Page last updated at 14:40 GMT, Wednesday, 21 May 2008 15:40 UK

Sark democracy plans challenged

Chief Pleas
Foreign nationals will still not be able to stand for election to the Chief Pleas

Plans to change the ancient feudal system of government on the Channel Island of Sark have been challenged in the High Court.

Sir David and Sir Frederick Barclay are seeking a judicial review of the proposals claiming they do not go far enough towards democracy.

Sark's current constitution means landowners automatically get a seat on the ruling body, the Chief Pleas.

The new system will see the Chief Pleas become an elected body of 28 members.

For many years the Barclay brothers have sought to remove the relics of feudalism
David Pannick QC

The billionaire Barclay brothers own land on Sark and the whole of the neighbouring island of Brecqhou, which the Sark government claims to have authority over.

They object that Sark's hereditary seigneur and seneschal will still have an unelected role in government and claim it amounts to a violation of human rights.

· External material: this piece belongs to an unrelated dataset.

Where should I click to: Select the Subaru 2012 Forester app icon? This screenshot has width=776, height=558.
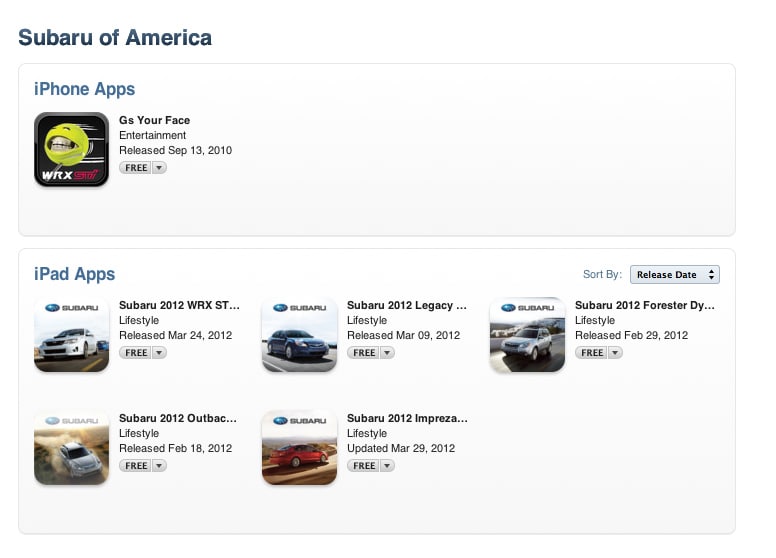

They claim the seigneur is the "effective head of state" and the seneschal "the sole judge".

The brothers are challenging the British Privy Council's recommendation to the Queen that she approve the constitutional changes, which she did in April.

Putting their case at London's High Court their barrister, David Pannick QC said: "For many years, the Barclay brothers have sought to secure amendments to the laws and practices of Sark to remove relics of feudalism and to make those laws and practices compatible with the European Convention on Human Rights."

'Defective' constitution

The brothers are being joined in their challenge by Thomas Slivnic, who lives on Sark.

Even after the changes he will be prevented from standing for election to the Chief Pleas because he is Slovenian and, therefore, regarded as "alien".

He and the Barclays argue that the new constitution is "defective" because it still does not meet obligations under European law to ensure free elections which are free from discrimination.

Sark's system of government dates back to 1565, when Queen Elizabeth 1 granted "letters patent" to the first seigneur to hold the island as a "royal fief".

Reform 'desirable'

Since then the seigneur, the seneschal and 40 landowners have had an automatic right to seats on the Chief Pleas. There are also 12 members who are elected every three years.

The new system will see the Chief Pleas become an elected body of 28 members. It was agreed in a referendum of the island's 600 residents.

The action is being defended by the Privy Council, the Secretary of State for Justice, the Lord Chancellor, and the Committee for the Affairs of Jersey and Guernsey.

Representing the UK government, Jonathan Crow QC said that Sark is a "dependency of the Bailiwick of Guernsey" and therefore not part of the UK or subject to UK law.

He said it was likely that further reform would be "considered desirable" but the UK government wanted to respect Sark's independence and was happy to leave such changes to the reformed Chief Pleas.

The hearing is expected to last two days.